# How to Generate and Run Script in Airflow


Before discussing running the Airflow project, let's ensure that the directory structure you've created is as follows:

## Docker Airflow Project Directory Structure

This Markdown document outlines a suggested directory structure for organizing an Apache Airflow project with Docker.

### 📁 data_engineering_airflow

- 📁 dags
  - 📄 .env
    - (Environment file containing YOUTUBE_API_KEY)
  - 📄 service_account_key.json
    - (Service account key file for YouTube API)
  - 📄 categories.json
    - (JSON file containing YouTube video categories)
  - 📄 tmp_file.json
    - (Temporary JSON file)
  - 📄 tmp_file_processed.json
    - (Processed JSON file)
  - 📚 **trending_youtube_dag_sqlite.py**
    - (DAG definition for processing trending YouTube data)

- 📁 db
  - (Directory for Airflow database)

- 📁 logs
  - (Directory for Airflow logs)

- 📁 plugins
  - (Directory for Airflow plugins)


- 📄 .env
  - (Environment file containing AIRFLOW_UID=50000)

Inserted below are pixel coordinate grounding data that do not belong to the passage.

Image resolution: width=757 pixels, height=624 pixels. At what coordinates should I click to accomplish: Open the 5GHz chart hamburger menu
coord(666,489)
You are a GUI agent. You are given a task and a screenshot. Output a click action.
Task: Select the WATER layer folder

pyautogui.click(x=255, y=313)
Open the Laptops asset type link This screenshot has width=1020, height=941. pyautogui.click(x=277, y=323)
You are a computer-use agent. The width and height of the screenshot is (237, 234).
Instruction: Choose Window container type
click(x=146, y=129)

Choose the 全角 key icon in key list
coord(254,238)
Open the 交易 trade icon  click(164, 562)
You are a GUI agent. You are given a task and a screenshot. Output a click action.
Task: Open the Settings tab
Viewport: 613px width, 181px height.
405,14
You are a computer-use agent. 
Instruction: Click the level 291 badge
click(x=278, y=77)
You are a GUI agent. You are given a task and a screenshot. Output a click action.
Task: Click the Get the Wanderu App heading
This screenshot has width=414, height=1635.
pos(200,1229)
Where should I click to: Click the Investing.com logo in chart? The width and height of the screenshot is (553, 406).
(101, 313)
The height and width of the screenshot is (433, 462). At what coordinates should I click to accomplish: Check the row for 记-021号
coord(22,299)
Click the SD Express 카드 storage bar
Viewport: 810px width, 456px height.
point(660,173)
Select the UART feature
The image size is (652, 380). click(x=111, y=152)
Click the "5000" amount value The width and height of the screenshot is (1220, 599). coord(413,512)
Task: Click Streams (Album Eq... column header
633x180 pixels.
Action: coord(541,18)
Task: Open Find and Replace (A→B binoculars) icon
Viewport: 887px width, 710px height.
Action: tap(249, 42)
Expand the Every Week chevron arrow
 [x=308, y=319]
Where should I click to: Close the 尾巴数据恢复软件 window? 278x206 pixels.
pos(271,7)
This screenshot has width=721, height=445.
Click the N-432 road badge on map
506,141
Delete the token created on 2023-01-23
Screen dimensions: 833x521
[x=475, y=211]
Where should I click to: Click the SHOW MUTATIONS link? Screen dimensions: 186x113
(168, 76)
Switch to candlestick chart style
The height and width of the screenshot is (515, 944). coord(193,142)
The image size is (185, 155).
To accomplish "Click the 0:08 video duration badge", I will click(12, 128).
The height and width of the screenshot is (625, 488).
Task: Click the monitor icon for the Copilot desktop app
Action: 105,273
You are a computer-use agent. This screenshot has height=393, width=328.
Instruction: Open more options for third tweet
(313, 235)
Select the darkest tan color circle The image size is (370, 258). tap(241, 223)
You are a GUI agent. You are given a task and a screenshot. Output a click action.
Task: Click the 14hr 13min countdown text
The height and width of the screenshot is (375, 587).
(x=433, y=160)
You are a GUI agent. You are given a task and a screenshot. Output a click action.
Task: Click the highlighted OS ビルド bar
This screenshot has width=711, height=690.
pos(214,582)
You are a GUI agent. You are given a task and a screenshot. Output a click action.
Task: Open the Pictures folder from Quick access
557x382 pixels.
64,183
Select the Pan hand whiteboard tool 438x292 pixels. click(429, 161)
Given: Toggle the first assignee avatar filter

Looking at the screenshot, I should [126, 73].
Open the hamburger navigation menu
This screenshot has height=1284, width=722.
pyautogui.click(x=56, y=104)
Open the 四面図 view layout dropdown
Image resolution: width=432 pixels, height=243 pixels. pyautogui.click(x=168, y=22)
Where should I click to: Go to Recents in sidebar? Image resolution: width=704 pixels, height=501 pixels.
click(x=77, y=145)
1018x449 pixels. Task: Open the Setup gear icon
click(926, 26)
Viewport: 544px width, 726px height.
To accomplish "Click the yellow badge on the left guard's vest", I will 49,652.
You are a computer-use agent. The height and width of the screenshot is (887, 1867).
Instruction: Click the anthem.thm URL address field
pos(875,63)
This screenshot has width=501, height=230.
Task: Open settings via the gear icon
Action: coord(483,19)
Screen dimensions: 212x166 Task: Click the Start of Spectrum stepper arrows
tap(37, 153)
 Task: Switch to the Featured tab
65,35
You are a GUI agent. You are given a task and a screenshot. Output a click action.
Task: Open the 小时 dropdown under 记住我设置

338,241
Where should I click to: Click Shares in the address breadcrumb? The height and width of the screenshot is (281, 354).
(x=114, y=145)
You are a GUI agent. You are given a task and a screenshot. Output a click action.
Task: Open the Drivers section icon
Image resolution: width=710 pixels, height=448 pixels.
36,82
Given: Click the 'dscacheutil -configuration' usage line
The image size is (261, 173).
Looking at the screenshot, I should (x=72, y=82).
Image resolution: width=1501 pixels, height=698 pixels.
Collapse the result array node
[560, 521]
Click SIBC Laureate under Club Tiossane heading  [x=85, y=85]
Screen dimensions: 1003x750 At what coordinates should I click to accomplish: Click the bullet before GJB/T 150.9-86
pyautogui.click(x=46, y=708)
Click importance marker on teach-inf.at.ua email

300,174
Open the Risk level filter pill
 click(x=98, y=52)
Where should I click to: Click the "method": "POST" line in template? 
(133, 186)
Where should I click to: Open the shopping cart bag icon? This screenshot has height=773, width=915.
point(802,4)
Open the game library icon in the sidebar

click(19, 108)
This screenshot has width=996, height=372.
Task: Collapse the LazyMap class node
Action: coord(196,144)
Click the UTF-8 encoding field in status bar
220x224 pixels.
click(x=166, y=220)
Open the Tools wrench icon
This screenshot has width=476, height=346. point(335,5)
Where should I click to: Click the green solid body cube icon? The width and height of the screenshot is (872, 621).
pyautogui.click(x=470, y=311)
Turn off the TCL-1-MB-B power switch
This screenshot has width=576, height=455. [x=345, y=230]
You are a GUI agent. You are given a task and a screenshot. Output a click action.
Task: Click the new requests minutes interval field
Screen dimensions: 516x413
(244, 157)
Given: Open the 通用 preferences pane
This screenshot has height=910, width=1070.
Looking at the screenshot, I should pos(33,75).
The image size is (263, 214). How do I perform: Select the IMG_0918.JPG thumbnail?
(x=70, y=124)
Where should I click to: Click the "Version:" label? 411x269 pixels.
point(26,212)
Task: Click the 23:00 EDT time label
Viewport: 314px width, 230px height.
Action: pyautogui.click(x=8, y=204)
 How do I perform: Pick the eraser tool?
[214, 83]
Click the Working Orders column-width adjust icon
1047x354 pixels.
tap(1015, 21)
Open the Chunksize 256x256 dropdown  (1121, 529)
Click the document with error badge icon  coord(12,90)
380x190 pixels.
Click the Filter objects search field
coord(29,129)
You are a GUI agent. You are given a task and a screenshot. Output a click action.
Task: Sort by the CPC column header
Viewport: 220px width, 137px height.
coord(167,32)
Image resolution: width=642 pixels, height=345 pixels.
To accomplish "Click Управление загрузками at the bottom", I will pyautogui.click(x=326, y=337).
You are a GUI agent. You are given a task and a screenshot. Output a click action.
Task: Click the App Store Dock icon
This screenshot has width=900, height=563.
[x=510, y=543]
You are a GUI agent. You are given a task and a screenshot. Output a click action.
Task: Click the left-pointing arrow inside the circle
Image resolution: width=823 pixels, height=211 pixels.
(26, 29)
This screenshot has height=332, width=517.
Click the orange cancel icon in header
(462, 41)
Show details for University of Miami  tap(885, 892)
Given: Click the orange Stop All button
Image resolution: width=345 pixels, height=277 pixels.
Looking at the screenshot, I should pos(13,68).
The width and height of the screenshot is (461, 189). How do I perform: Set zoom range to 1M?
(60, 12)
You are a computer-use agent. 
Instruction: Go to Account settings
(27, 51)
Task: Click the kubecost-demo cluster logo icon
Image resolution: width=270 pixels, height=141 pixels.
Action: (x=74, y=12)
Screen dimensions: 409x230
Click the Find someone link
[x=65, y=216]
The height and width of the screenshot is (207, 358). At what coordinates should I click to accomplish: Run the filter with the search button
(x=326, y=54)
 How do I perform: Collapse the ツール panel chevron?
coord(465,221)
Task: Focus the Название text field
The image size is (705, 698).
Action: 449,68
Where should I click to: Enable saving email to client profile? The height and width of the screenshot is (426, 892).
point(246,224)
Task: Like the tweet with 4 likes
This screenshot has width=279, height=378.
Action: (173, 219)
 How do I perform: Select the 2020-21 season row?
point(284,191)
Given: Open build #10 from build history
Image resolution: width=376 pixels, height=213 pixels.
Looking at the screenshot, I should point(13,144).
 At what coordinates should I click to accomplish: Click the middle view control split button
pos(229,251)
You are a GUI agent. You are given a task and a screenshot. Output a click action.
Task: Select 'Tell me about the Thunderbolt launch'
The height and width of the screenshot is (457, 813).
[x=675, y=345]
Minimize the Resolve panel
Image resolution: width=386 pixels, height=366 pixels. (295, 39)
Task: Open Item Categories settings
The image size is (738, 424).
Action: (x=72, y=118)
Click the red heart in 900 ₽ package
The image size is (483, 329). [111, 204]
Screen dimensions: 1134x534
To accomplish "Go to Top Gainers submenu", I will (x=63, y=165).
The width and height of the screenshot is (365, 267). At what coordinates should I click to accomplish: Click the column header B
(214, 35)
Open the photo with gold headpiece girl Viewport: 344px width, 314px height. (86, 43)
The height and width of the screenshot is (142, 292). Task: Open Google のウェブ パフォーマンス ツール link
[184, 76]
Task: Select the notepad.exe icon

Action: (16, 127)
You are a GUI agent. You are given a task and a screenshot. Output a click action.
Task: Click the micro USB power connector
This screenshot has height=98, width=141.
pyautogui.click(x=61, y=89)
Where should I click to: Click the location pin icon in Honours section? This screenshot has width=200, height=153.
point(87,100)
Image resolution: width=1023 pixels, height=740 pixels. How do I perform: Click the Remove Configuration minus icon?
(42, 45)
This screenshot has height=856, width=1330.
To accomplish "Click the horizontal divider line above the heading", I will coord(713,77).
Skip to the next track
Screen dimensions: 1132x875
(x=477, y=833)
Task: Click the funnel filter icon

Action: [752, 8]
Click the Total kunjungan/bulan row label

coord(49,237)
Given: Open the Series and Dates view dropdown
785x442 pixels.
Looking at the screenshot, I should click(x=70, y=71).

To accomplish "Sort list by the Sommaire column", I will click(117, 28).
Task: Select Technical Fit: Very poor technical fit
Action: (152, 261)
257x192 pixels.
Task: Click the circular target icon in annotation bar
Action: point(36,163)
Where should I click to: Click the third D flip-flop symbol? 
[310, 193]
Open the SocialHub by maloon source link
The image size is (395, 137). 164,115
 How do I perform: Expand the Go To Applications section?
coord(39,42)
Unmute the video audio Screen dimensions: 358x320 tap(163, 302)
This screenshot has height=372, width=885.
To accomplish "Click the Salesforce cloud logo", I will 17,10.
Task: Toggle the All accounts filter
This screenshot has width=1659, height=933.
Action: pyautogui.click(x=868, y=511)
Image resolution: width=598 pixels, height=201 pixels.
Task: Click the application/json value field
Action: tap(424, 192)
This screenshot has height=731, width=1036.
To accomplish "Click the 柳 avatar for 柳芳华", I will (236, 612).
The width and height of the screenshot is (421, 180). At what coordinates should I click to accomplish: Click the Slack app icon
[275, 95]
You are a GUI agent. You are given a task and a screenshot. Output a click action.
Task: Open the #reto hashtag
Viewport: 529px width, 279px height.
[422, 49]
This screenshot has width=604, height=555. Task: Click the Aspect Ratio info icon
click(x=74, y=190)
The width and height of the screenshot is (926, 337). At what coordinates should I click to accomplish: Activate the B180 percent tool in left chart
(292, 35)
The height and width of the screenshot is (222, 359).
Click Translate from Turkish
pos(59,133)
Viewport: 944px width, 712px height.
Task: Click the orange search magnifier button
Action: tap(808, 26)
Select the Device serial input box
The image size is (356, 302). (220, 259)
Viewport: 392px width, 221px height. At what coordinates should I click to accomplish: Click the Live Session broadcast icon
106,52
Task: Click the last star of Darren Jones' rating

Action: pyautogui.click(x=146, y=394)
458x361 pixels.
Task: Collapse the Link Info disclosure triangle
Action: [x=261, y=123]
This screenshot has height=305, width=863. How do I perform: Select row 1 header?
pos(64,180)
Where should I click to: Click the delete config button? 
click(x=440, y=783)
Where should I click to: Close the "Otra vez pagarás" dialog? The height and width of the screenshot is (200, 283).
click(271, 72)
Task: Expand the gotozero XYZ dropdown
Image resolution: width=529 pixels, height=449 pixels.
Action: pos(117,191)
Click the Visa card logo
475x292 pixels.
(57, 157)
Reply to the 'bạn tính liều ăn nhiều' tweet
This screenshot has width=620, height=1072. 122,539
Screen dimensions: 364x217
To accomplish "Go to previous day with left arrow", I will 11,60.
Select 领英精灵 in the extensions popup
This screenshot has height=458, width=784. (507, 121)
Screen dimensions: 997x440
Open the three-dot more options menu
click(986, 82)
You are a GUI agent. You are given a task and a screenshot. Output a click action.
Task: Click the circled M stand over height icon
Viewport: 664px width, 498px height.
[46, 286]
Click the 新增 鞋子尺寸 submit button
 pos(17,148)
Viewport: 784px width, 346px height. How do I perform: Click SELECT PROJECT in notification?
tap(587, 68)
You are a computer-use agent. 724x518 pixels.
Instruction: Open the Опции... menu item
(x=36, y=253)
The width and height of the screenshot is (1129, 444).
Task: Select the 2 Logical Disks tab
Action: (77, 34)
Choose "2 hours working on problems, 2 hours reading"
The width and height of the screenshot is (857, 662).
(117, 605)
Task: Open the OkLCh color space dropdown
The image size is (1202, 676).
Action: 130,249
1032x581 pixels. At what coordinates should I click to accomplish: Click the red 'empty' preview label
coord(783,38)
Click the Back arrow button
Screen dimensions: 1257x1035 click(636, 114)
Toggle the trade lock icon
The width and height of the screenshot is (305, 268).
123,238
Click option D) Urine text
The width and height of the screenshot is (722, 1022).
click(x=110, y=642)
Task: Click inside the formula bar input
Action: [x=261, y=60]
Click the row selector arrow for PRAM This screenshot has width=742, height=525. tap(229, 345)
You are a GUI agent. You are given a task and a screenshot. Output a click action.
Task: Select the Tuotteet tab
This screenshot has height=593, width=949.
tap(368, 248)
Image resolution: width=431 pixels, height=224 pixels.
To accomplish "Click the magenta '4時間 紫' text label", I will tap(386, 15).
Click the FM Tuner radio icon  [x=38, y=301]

- 📚 **01_fetch_data_api.ipynb**
- 📚 **02_airflow_introduction.ipynb**
- 📚 **03_connect_db_to_airflow.ipynb**
- 📚 **04_generate_and_run_script.ipynb**

- 📄 docker-compose.yaml
  - (Docker Compose file for defining Airflow services)

- 📄 Dockerfile
  - (Dockerfile for customizing Airflow image, if needed for install requirements.txt)

- 📄 README.md
  - (Project documentation)

- 📄 requirements.txt
  - (Python dependencies for the project)

## Create DAG Script

After you finised three module before, you're ready to run your own DAG. There are some steps that you need to do before run docker Airflow

1. **Create DAG File:**
   - Within your project, create a new file with the extension `.py`. For example, `my_dag.py`.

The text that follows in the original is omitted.